▶ SUPPLIED INFORMATION:
++++++
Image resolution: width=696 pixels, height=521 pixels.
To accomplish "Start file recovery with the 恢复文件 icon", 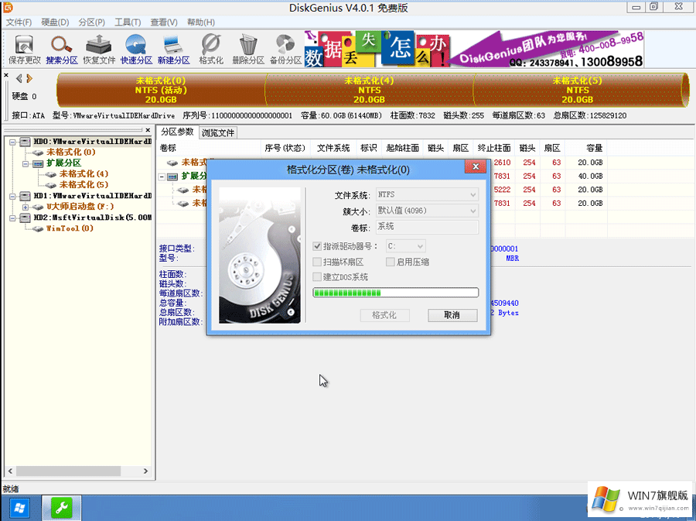I will tap(98, 48).
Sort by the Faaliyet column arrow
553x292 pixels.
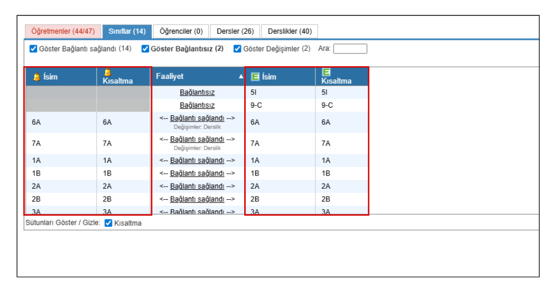[241, 77]
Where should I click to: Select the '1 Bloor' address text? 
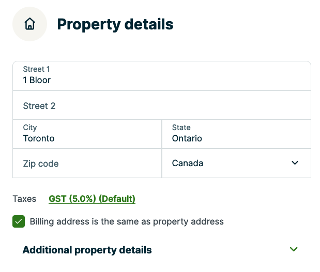click(x=37, y=80)
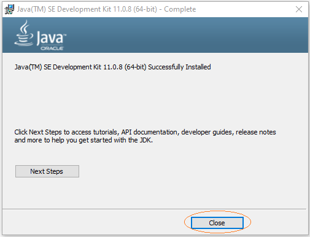Click the Java coffee cup logo
The height and width of the screenshot is (237, 310).
(x=24, y=33)
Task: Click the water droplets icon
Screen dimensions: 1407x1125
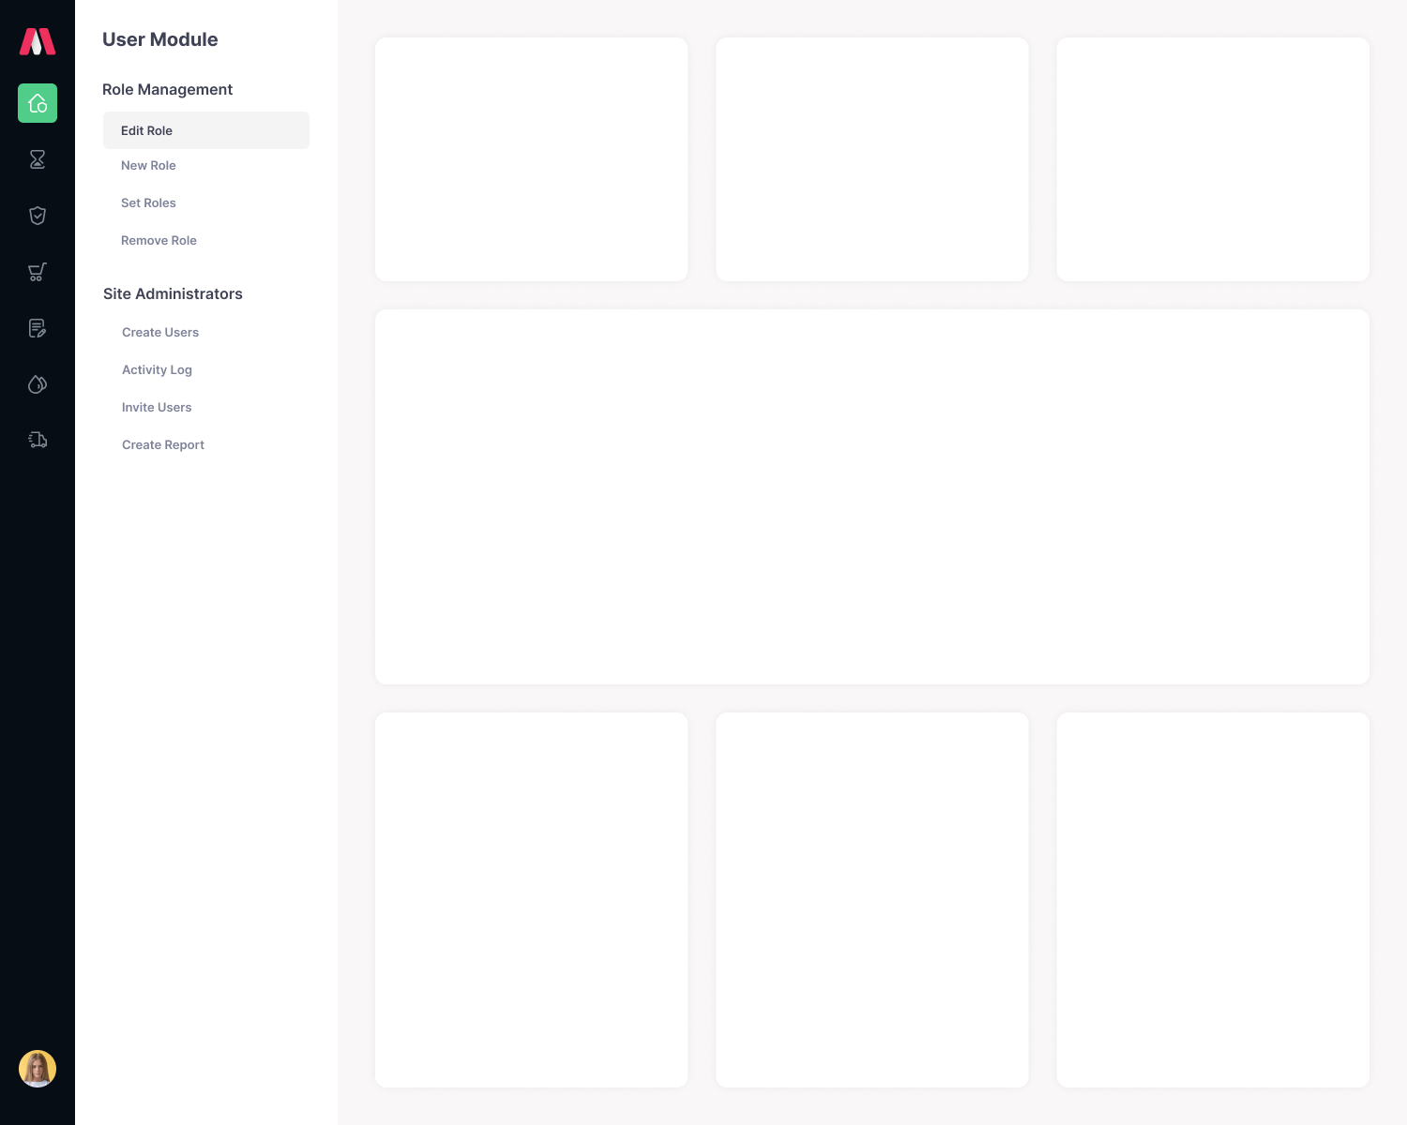Action: pyautogui.click(x=38, y=384)
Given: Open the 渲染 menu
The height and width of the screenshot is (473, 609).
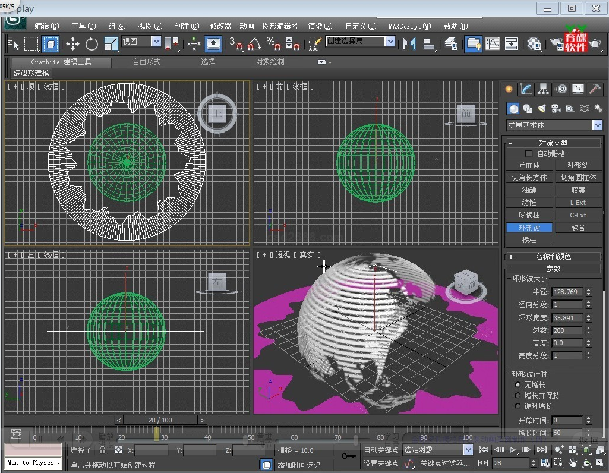Looking at the screenshot, I should point(319,26).
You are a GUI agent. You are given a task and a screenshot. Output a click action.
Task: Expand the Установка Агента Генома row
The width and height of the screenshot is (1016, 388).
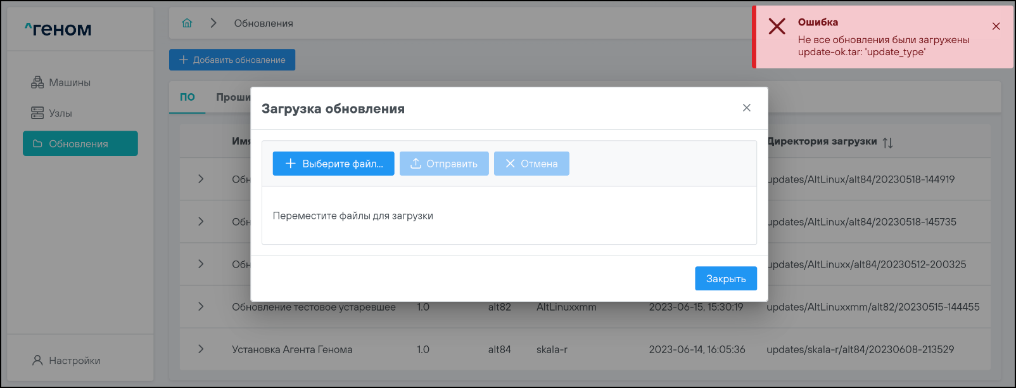tap(201, 349)
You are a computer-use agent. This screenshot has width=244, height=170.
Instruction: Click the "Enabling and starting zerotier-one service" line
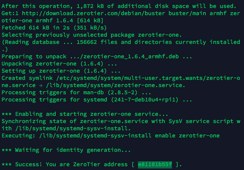[85, 114]
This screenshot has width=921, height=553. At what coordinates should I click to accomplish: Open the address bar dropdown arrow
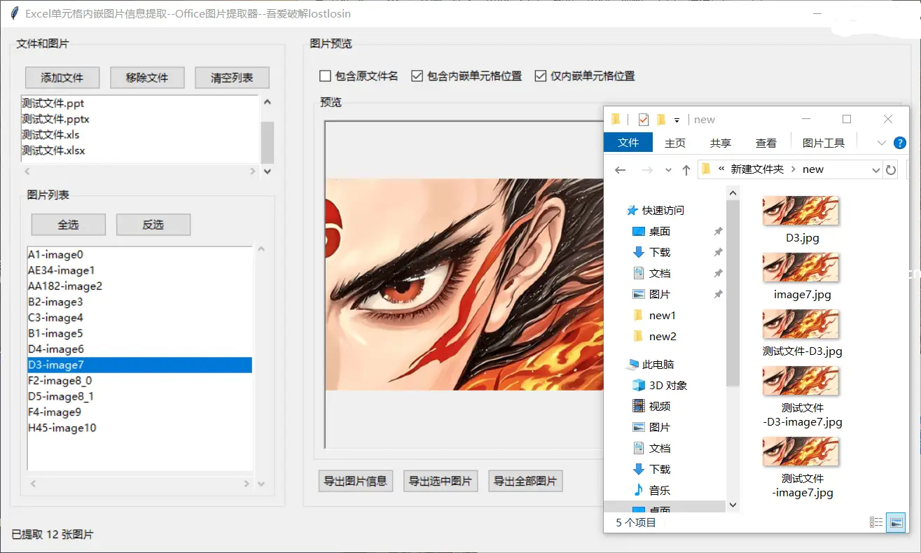click(875, 169)
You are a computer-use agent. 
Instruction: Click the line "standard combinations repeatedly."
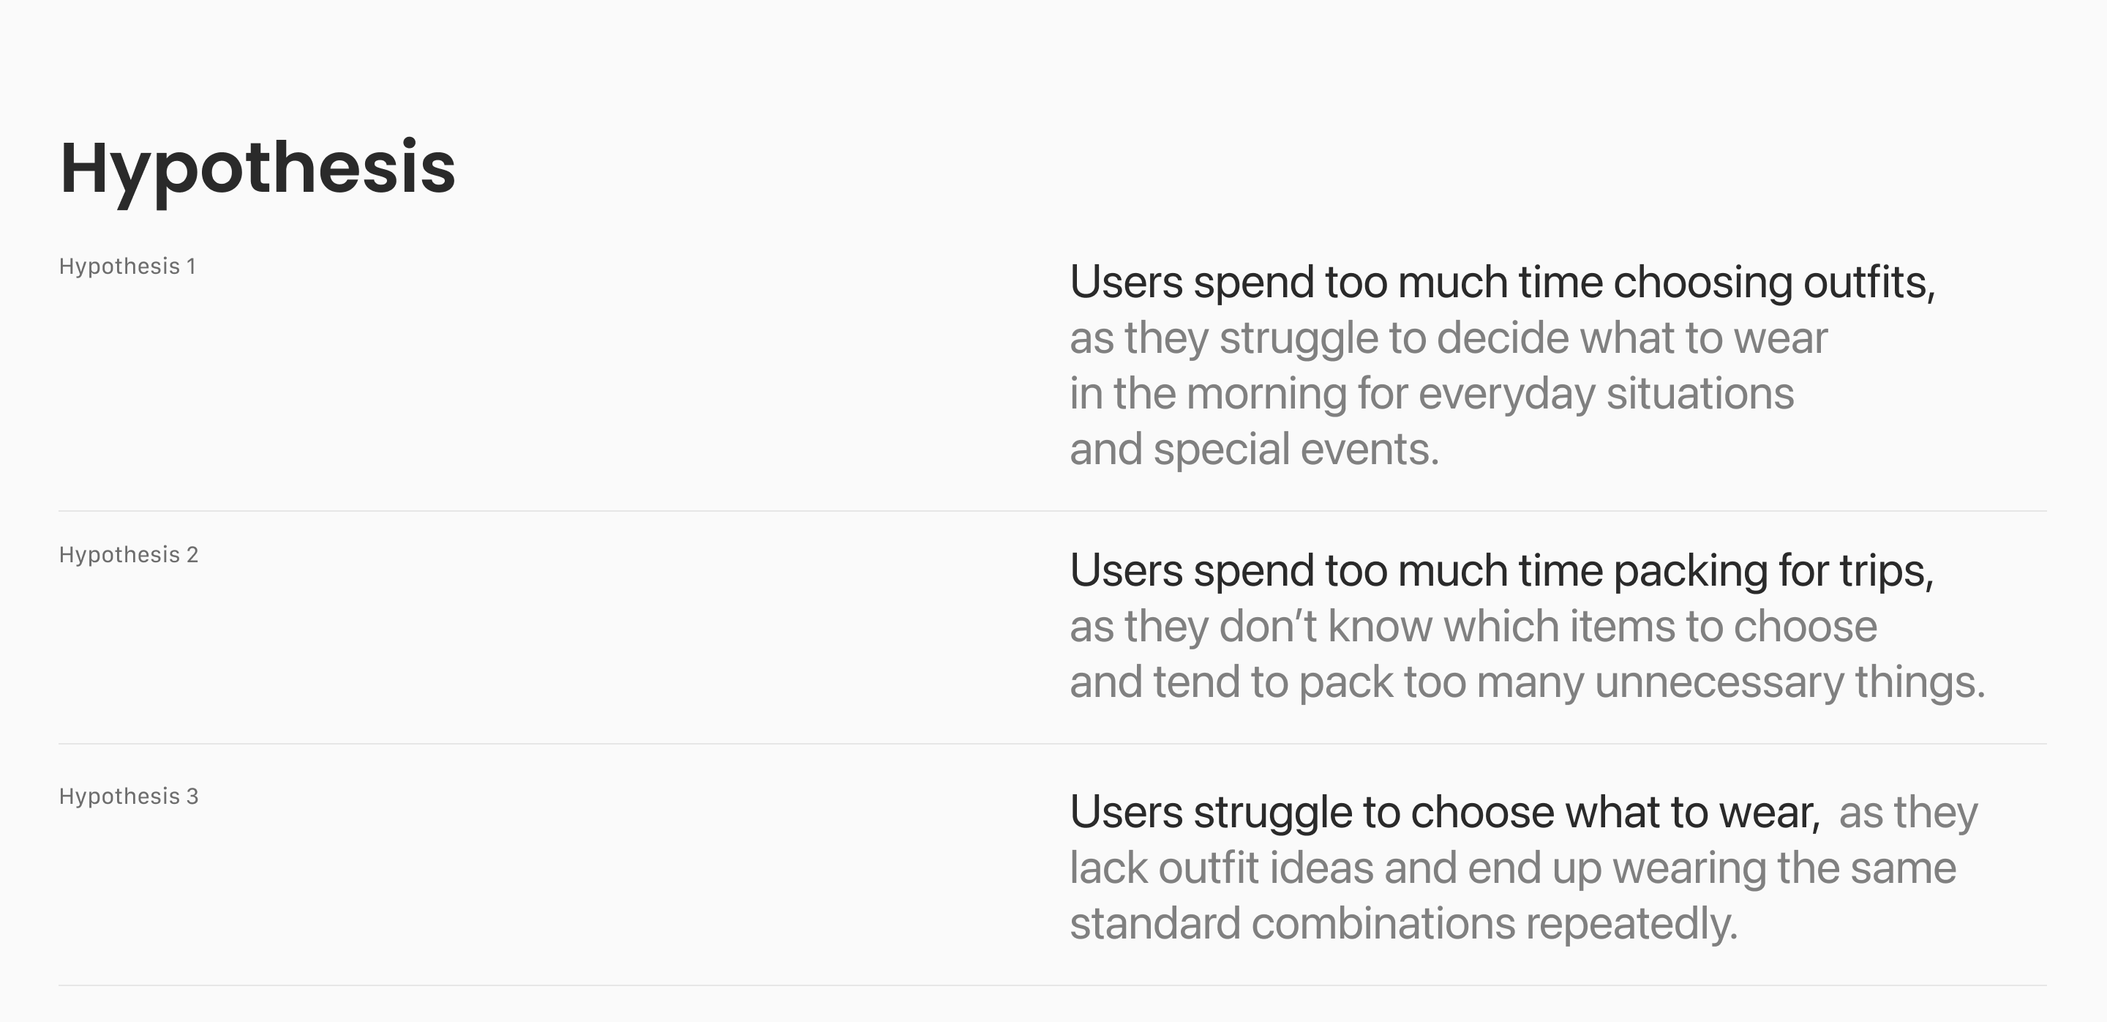[1403, 924]
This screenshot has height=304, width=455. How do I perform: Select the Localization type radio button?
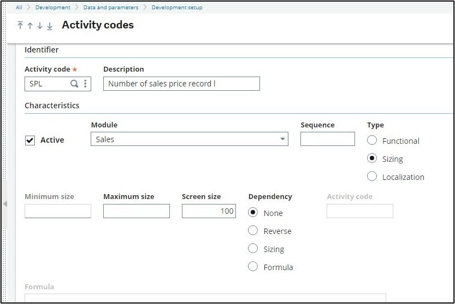(x=372, y=177)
++++++
▶ WHAT YOU HAVE TO DO: The lines to return run from the line containing "You are a computer-use agent. This" through the last line of the records. Give them exactly, omitting pictures.

▶ RESPONSE TO THE TASK:
You are a computer-use agent. This screenshot has width=244, height=170.
Instruction: Click the "Enabling and starting zerotier-one service" line
[85, 114]
This screenshot has width=921, height=553. At what coordinates should I click to accomplish: Open the address bar dropdown arrow
click(875, 169)
You are a computer-use agent. 
Instruction: Click the line "standard combinations repeatedly."
[1403, 924]
This screenshot has height=304, width=455. How do I perform: Select the Localization type radio button?
(x=372, y=177)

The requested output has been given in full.